As crazy as it is, Ashton Kutcher is very good in this. He brings a seriousness we aren’t accustomed to seeing from him and which anchors the film. Without his anchor, without his earnestness, this film falls apart. The premise is one that can easily dissolve into cynicism or sentimentality and the filmmakers, with Kutcher, keep the film honest. This is a dark film, about a dark past, and nothing is played for laughs. Another key to the film’s success is that nothing is completely explained. We learn that Evan gets his ‘gift’ from his father, but nothing else. Sure, I’d love to hear their explanation of the hows and whys, but those are inconsequential. What DOES matter is that Evan can return to his past, via his journals, and can effect change on that past. And his reasons for returning to the past never stray from being noble. It might have been interesting to see the changes corrupt him, to make him slowly degrade as a person, but the idea here is that the soul is the same, no matter what, it’s just the events that shape that soul that change the person. Nifty. The direction is also very well handled and the story is always centered on the actors. The supernatural/science fiction element is almost secondary here.
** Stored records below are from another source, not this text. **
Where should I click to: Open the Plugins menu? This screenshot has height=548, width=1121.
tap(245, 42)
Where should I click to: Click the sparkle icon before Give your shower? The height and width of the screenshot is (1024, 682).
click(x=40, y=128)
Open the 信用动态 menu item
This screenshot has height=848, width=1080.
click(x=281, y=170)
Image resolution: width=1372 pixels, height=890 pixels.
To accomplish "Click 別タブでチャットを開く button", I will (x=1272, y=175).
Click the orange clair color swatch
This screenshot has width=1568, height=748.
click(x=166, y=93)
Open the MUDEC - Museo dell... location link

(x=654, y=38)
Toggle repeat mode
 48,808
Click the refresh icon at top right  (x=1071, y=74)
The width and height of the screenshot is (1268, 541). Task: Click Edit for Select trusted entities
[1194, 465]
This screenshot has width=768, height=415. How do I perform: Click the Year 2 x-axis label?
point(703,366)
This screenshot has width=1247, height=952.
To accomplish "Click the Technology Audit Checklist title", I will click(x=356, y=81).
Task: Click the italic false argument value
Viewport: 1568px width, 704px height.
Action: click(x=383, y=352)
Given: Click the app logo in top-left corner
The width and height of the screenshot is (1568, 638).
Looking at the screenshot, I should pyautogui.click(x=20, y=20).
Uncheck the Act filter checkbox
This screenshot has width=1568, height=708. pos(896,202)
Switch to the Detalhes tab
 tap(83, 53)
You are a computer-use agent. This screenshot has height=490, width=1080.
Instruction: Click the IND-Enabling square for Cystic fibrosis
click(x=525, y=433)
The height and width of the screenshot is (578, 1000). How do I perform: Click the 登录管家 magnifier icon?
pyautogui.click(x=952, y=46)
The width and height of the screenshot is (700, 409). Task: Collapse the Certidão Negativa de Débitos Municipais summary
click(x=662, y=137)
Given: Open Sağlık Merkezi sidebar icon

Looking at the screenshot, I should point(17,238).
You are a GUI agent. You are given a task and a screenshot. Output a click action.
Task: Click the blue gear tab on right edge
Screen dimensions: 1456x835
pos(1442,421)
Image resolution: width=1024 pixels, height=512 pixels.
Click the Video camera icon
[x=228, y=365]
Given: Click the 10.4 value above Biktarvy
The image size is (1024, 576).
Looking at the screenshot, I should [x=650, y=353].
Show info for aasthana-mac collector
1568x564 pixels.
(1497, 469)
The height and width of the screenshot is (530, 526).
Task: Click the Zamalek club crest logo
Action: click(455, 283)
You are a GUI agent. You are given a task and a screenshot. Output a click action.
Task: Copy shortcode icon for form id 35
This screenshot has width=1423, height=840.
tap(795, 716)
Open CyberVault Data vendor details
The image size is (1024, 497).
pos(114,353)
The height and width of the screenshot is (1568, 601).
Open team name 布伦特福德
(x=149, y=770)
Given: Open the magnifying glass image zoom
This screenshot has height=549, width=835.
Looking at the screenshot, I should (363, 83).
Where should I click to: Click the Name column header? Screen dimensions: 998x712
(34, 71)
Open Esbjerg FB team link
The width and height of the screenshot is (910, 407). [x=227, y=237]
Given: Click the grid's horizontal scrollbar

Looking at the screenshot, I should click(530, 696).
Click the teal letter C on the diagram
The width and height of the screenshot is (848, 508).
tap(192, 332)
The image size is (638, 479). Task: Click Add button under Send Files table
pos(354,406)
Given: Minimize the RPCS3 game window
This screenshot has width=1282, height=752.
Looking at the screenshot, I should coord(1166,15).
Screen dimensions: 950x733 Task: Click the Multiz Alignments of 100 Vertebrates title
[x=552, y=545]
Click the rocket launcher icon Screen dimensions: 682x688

The great failing of the film is that for many, it will be too dark. Too grim. And I can see that. This film deals with child molestation, murder, drug addiction, a whole ocean of issues, and it gets hard to watch. But in fairness, the film goes where it must. This isn’t meant to be a happy film. This is meant to be something that makes you think about consequence and about fate. What are we fated for? And can we change that fate? The gripe I have is that the handling of the film does begin to feel so episodic that it reminded me of watching either the original, or the remake of Bedazzled, and that takes some of the emotional impact away because you feel like – well, he can just change it again. There feels like no consequences are going to befall him. Almost. I think that the film does this because it has to, we have to see that, no matter what he does, Evan cannot escape the spiral. But it does push the believability of things.

The disc sounded and looked very good, though I can’t tell you how the extras are or how well the surround works as I watched this at a friend’s house. But, I would highly recommend the film and will buy it myself some day.

I think this is a very well made speculative thriller. If you can get past the Ashton factor, you are in for a very dark, very gripping film that will leave you with a lot to think about when it’s over. I recommend it highly.